Why America Always Survive Crisis After Crisis
A friend recently asked me as why I am having so much confidence in the US economy. I told him it is because they always look straight at the crisis and immediately work to resolve them. Losing face is never on the list.Tim Geithner's Message To The Next Treasury Secretary Who Has To Deal With A Financial Crisis
There will be more financial crises in the future, because, well, history.
Leaders dealing with those crises will no doubt look at the US financial crisis in 2008-2009, and the actions taken by Treasury Secretary.
So the outgoing comments of Tim Geithner will be crucial historical texts.
Part of that required reading forms today, as both The Economist and WSJ have published exit interviews with Geithner.
On the issue of the bank bailouts, two comments will be critical for future Treasury Secretaries or Finance Ministers.
First, people will always hate bank bailouts, he told WSJ:
There's no explanation powerful enough to soften the inevitable fear and anger and resentment that's going to come with a crisis that did so much damage to the innocent. .... The paradox is that the things that are ultimately just in terms of making sure you can protect the average person from a failing system require you to do things that are going to look deeply unfair and unjust because you have to try to make sure to prevent a collapse. You look like you're giving aid to the arsonist.
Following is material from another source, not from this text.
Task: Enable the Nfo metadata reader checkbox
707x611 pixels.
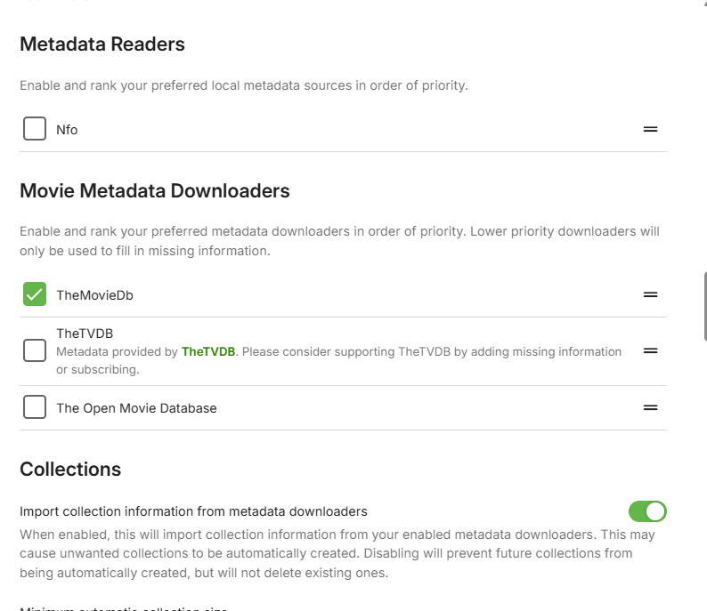Action: pyautogui.click(x=35, y=130)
But that's not an excuse for inaction, and you can't get paralyzed by the notion that bailouts create moral hazard.
To The Economist he said:
Mr Geithner readily admits that his interventions have bred moral hazard, but says holding off for that reason worsens a crisis and requires even bigger interventions later. “You will end up having to socialise much more risk and [create] much more future moral hazard,” he says. “You have to design the crisis response to mitigate moral hazard to the extent you can, and then change the rules of the game going forward to undo some of the damage you’ve caused.” Hence the Dodd-Frank banking reforms. The law became maddeningly long and complex in its passage through Congress. But it retains the features Mr Geithner considers crucial. It creates a mechanism for seizing and winding down big failing firms while limiting the government’s discretion to keep them as going concerns. By reinforcing capital and liquidity buffers throughout the financial system, the law allows policymakers to be almost “indifferent about contagion caused by one institution”.
So yes, people are going to hate you. But the longer you wait, the bigger your bailout is going to be.